Bitcoin has been trading below estimated mining costs for five consecutive months, leaving about one in five miners unprofitable and forcing publicly traded businesses to sell record amounts of coins, according to analysts at JPMorgan.
In a client note distributed this week, analysts led by managing director Nikolaos Panigirtzoglou said that the economic situation for Bitcoin mining will be “worsening” in 2026. JPMorgan estimates the current total cost of producing Bitcoin at around $78,000, a figure derived from electricity costs, hardware depreciation, and overall overhead costs for public miners.
Bitcoin is trading near $63,000, and the difference between the spot price and the break-even point is putting continued pressure on the entire sector.
One of the most notable changes that JPMorgan is warning about is a structural shift in how the Bitcoin network itself reacts to price movements. The beta value of mining difficulty relative to BTC price (a measure of how much difficulty changes in response to a given price change) has increased to 0.62 over the past six months. This number reflects a network with a high proportion of miners who switch their machines on and off in response to price fluctuations, rather than maintaining consistent operations.
This pattern became evident in early June, when mining difficulty fell by 10.09%, the second largest single drop this year. According to Galaxy Research, Bitcoin’s hashrate fell by 12% in June. A similar 10% difficulty drawdown occurred in January, making it the second episode of this magnitude to occur within a calendar year.

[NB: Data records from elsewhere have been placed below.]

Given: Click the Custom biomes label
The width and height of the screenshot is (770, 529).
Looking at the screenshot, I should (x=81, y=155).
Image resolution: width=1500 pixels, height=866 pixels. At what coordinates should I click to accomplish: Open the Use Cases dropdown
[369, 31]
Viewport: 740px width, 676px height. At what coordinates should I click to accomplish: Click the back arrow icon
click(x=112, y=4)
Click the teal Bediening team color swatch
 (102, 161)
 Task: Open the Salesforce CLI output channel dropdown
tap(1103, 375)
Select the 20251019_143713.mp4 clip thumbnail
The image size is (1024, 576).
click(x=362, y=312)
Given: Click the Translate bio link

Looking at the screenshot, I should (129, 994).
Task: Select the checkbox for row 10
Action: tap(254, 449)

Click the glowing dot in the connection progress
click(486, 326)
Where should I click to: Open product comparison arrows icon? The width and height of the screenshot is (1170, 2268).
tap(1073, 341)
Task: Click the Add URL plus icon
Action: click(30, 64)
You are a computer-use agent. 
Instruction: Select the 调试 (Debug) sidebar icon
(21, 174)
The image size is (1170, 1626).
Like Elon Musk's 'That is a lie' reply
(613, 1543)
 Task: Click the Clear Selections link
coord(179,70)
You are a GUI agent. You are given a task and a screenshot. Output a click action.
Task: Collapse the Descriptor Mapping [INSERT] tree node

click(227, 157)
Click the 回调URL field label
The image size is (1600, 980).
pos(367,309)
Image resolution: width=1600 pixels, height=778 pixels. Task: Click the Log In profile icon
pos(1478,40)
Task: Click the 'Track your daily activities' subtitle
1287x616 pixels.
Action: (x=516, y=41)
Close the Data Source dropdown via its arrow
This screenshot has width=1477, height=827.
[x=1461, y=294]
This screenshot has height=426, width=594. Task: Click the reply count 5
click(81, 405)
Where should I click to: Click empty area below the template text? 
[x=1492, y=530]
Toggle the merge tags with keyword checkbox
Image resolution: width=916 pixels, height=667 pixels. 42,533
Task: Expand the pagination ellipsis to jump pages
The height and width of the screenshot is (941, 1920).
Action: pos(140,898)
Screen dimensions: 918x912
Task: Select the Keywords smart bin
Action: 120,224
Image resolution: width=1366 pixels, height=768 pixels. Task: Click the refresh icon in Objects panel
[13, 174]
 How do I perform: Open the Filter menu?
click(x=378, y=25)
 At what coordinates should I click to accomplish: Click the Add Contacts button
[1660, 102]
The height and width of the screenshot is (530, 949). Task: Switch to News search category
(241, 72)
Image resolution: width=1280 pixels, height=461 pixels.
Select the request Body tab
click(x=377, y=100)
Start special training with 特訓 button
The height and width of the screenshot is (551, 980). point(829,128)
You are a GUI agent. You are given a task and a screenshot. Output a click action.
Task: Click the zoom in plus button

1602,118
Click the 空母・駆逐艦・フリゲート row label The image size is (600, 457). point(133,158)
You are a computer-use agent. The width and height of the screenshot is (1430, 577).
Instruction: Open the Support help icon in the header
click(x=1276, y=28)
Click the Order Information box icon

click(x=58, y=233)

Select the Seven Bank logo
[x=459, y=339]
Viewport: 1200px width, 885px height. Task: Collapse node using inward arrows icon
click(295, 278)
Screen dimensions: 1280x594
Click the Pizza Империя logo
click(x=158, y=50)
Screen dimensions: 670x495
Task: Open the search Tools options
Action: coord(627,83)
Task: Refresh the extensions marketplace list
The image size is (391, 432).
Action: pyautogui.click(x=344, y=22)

The financial squeeze has left listed miners in a bind. According to data from TheEnergyMag cited in the JPMorgan report, operators including MARA, CleanSpark, Riot Platforms, Cango, Core Scientific, and Bitdeer collectively sold 32,000 Bitcoin in the first quarter of 2026 alone to cover operating costs. This number exceeds the total Bitcoin sales of these companies for all of 2025 and set a new quarterly record, surpassing the previous high of 20,000 Bitcoin set in the second quarter of 2022 during the post-Terra Luna bear market.
According to the Hash Rate Index, the hash price, a measure of mining revenue per unit of computing power, is approximately $33 per petahash per second per day. At this level, about 20% of the global mining industry is in unprofitable territory, according to CoinShares’ Q1 2026 Bitcoin Mining Report, which JPMorgan cited in its analysis.
Bitcoin contrarian signal
Despite the tough conditions, JPMorgan analysts stopped short of issuing a bearish conclusion. The researchers noted that this type of weak market sentiment has served as a contrarian indicator of future price increases in past cycles.
They expect increased hashrate sensitivity and greater difficulty adjustments to continue as long as BTC remains well below production costs.
Absent a recovery in material prices, further capitulation of high-cost operators could occur in the first half of 2026. At the time of publication, miners held approximately 1.8 million Bitcoins in total, down from 1.86 million Bitcoins at the end of 2023. This indicates that Treasury withdrawals are an ongoing feature of the current environment.